The theory dictated that business requirements be stable going into functional design. And the functional design was to be stable before the internal design, etc. The theory was hard to demonstrate while scaling function and team size, and the concept of stable requirements was utterly laughable.

No, the smart (or perhaps, practical) way to drive your project was to mitigate risks by bouncing forward and backward as needed. A little prototyping here, some secret integration testing there, and definitely a bit of advanced pre-acceptance testing. And for sure, quietly and respectfully accommodating a change to the requirements without chipping off even more of the customer’s fragile mojo by dragging them in front of a military tribunal and demanding penance for their contemptuous inability to design software and commit to it forever. And ever.

On a project of any size, success came from knowing how and when to mitigate and eliminate risks by blending the phases. If it broke the idealized notion of sequence, so be it.

A blend is taking over: Agifall?

Increasingly, people are blending these organizing concepts to find something that works. Most commonly, people say “We’re Waterfall until design is finalized, then Agile from there.” And yes, they often call it “wagile” because it starts with the Waterfall part.

I’m pushing back a bit by calling it Agifall because it’s still a mashup of phases, in practice. Looking over the shoulder of these new-age projects, it sure looks like there’s some iterative development happening during those early design phases. And it sure looks like the design need not be carved in stone if we discover better ideas later in the project.

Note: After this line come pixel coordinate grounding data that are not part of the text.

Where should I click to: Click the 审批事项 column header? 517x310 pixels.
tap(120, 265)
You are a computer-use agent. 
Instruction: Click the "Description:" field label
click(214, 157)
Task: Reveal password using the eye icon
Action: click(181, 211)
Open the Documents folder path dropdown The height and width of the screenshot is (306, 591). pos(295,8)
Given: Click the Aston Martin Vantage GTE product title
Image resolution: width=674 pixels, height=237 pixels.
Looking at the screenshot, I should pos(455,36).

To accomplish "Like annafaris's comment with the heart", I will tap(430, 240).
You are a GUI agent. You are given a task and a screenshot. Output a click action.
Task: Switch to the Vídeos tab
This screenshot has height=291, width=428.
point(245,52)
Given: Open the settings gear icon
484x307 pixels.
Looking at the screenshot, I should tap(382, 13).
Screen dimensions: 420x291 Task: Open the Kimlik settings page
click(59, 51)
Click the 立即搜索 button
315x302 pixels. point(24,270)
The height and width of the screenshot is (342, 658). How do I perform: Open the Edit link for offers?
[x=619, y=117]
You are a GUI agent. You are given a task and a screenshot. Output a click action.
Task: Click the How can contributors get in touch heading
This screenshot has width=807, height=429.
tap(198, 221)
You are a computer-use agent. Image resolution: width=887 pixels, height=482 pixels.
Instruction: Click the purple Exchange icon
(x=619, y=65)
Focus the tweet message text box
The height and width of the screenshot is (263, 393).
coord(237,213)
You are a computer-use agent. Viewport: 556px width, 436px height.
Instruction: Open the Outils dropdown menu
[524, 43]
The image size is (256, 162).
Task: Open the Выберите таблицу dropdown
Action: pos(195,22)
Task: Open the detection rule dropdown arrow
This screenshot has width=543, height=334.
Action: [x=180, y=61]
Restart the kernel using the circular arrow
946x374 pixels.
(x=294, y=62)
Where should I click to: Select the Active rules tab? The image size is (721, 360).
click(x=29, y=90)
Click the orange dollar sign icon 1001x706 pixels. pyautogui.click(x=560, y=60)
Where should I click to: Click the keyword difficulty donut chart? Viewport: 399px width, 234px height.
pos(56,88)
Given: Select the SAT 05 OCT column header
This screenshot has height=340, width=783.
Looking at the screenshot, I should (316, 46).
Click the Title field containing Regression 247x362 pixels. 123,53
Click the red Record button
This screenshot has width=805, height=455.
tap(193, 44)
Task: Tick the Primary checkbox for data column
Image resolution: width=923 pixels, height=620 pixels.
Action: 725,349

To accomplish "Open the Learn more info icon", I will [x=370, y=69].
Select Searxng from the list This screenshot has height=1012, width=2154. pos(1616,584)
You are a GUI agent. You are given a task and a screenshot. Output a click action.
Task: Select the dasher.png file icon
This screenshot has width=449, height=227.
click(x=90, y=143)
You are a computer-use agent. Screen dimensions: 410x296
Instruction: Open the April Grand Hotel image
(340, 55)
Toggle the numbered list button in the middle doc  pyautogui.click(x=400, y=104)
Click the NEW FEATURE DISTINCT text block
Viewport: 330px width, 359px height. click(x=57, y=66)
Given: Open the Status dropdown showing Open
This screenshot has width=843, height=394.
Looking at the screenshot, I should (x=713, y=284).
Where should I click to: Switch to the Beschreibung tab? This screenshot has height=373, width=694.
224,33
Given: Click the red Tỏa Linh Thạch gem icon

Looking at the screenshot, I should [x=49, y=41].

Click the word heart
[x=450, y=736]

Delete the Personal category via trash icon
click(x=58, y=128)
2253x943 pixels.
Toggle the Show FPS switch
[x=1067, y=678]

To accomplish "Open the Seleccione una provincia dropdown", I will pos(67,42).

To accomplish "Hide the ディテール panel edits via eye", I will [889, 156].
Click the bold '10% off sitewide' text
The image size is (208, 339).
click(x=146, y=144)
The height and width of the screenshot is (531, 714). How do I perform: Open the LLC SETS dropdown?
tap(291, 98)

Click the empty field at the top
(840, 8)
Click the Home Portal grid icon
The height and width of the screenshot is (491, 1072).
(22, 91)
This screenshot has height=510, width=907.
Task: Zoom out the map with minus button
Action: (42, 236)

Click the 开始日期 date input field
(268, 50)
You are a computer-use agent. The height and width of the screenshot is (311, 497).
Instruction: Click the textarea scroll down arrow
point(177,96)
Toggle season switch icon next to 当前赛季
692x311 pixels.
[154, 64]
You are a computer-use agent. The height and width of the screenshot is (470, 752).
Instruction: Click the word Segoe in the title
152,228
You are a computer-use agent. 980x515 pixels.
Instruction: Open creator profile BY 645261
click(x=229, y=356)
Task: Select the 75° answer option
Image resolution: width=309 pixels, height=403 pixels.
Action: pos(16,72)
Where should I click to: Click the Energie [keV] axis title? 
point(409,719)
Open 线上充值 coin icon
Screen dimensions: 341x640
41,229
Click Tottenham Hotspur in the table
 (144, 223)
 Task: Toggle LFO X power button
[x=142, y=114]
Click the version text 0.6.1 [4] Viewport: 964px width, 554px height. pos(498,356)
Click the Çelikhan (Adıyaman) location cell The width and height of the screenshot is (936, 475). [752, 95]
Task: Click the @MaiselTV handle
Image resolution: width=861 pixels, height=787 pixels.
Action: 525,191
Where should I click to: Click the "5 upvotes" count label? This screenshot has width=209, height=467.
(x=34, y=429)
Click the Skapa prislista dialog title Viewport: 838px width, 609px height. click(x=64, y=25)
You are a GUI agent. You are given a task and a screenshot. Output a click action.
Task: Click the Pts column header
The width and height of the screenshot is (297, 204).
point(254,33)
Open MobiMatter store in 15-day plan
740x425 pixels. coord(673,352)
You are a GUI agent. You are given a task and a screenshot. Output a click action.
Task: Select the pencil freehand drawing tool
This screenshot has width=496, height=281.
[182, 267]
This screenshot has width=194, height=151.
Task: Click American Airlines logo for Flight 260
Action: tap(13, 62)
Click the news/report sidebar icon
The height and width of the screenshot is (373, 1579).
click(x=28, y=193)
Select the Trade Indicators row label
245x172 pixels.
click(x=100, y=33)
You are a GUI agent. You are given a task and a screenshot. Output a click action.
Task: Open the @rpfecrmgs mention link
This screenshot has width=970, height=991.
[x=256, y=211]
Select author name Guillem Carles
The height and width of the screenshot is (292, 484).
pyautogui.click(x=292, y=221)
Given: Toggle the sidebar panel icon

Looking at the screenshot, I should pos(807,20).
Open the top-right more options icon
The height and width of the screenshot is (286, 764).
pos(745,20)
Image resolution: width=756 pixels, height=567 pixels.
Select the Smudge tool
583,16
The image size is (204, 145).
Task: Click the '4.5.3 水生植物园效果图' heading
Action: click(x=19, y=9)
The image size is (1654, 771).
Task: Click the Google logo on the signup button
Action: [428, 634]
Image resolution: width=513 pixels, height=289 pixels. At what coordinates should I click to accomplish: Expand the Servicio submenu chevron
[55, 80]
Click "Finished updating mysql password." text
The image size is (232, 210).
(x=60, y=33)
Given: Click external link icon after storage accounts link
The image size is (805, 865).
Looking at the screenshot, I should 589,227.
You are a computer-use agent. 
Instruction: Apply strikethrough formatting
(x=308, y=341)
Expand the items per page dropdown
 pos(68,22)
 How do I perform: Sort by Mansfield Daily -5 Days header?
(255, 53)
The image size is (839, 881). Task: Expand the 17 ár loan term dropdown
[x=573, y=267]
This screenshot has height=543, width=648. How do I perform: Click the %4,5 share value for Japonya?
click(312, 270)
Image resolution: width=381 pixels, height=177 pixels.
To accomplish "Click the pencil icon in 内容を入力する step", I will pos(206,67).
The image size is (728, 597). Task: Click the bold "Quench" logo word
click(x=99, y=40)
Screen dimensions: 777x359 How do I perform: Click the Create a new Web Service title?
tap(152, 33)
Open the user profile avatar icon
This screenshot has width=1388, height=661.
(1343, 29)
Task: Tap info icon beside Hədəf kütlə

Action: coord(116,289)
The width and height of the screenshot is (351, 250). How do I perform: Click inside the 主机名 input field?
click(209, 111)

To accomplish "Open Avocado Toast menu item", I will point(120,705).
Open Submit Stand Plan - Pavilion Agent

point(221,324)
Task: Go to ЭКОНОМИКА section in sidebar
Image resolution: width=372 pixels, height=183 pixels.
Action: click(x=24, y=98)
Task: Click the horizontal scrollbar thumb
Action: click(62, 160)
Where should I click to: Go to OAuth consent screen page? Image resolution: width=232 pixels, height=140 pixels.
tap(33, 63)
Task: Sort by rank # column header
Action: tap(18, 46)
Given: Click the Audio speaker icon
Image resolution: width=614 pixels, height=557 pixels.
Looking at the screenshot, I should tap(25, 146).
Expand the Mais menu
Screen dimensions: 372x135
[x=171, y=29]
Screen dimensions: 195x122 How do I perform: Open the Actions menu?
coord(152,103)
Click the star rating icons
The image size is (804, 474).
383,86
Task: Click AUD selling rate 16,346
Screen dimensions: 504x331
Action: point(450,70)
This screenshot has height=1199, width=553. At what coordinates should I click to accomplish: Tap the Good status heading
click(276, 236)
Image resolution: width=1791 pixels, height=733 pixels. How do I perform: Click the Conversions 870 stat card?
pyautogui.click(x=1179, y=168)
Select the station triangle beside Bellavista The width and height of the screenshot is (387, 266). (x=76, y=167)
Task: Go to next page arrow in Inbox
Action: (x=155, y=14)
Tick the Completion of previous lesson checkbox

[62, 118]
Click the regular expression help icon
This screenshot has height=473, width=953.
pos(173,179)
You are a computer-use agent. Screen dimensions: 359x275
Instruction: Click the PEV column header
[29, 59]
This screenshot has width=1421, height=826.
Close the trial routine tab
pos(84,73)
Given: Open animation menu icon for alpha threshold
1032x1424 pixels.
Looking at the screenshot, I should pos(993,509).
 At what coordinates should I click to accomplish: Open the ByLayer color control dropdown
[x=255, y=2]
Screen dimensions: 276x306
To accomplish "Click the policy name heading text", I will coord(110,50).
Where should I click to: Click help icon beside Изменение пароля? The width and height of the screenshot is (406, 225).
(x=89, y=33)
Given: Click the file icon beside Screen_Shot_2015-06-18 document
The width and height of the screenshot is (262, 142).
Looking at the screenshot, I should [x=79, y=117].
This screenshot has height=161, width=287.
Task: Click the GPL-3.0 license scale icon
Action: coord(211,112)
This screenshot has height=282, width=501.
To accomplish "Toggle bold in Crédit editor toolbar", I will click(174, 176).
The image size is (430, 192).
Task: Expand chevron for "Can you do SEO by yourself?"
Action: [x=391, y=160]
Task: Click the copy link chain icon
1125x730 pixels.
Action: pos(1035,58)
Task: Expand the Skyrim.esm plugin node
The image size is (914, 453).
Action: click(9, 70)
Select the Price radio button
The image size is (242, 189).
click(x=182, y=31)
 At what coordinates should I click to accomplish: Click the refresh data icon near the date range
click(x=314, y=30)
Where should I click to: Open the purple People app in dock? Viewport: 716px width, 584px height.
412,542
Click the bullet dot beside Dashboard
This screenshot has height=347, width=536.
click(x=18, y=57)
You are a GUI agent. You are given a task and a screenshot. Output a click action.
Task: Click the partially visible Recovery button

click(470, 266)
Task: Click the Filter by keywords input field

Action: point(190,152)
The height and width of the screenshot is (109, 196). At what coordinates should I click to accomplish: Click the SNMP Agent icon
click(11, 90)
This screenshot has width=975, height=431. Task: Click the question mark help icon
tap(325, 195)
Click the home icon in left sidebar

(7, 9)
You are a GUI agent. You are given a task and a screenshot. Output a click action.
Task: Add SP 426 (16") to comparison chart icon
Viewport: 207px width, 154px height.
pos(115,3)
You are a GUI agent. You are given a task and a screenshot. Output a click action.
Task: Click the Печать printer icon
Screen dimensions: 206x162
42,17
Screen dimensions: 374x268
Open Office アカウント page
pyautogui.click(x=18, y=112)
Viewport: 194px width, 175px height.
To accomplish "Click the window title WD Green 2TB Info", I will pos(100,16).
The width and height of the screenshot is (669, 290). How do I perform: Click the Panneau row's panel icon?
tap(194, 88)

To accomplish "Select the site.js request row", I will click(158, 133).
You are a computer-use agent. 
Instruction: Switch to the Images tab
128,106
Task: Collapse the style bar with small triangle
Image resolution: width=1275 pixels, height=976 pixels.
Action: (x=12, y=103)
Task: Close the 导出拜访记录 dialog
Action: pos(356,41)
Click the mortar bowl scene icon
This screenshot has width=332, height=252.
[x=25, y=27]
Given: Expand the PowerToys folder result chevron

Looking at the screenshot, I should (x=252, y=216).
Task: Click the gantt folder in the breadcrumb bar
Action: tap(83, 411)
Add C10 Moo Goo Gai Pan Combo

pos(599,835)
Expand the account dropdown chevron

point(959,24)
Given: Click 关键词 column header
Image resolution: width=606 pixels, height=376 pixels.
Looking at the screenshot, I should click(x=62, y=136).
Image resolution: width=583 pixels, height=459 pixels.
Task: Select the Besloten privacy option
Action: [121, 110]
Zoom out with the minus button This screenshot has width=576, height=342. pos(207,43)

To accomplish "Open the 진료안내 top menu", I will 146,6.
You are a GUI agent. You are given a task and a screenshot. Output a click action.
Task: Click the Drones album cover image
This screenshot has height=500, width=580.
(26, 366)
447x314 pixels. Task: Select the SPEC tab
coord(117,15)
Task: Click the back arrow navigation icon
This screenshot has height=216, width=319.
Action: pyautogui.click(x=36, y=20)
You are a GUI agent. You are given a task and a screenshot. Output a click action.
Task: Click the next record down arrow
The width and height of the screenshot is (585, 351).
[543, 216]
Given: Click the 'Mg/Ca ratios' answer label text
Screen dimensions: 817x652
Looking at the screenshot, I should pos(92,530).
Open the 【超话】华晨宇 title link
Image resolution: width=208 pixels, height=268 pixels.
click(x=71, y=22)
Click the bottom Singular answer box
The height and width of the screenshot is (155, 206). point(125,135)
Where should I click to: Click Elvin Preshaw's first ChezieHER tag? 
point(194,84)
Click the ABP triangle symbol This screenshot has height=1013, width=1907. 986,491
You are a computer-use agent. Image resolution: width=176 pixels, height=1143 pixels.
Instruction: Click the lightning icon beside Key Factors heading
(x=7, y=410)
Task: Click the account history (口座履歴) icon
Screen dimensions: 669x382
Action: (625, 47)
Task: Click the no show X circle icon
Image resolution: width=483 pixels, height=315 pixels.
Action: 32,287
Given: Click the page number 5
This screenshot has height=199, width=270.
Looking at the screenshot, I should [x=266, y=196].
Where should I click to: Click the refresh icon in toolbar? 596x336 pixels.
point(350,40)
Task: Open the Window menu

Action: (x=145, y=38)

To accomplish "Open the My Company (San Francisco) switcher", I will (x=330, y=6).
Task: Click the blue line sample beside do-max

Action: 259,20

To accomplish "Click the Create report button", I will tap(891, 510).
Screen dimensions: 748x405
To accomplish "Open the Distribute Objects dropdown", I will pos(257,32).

Regardless of labels, the process that works needs to accommodate phase blending – forward to mitigate risk and backward to accommodate evolving insight. If the process is visible and monitored, we should be able to handle the malleability.

And you really do need some controls and oversight. How did people who aren’t authorized to buy a new mouse for their ThinkPad (or install the mouse drivers on that ThinkPad) come to direct millions of dollars of resource time in these Agile projects without any controls?

Best get that part nailed down a bit before the shareholders figure it out.

Whose idea was it to abandon all commitment to scope, time, and cost? Newsflash: it wasn’t the executive decision maker. The pendulum is swinging back from the Agile dream to the executive reality. More and more leadership teams are asking for a Waterfall-ish commitment up the hierarchy to the portfolio with little concern about the project management style. To quote my favorite boss, “I don’t care if you row your project up to the dock in a birchbark canoe. But it’s due on the 15th.”

Recommendations

Avoid a dogmatic adherence to the organizing concepts:

  1. Get, share, monitor, and evolve the team’s commitment to scope, budget, and timelines to satisfy the duties of management.
  2. Mitigate risk early by iteratively prototyping, integrating, testing, etc.
  3. Use traditional change control (where it makes sense) to avoid the chaos of “we’re Agile – we don’t do planning and design.”

Bottom Line

As a portfolio manager, your job is to help the decision makers do their job. That means setting expectations that are commensurate with the resourcing being committed. The executives are wise to the game, and they’re losing their appetite to approve years of funding with no commitment in return.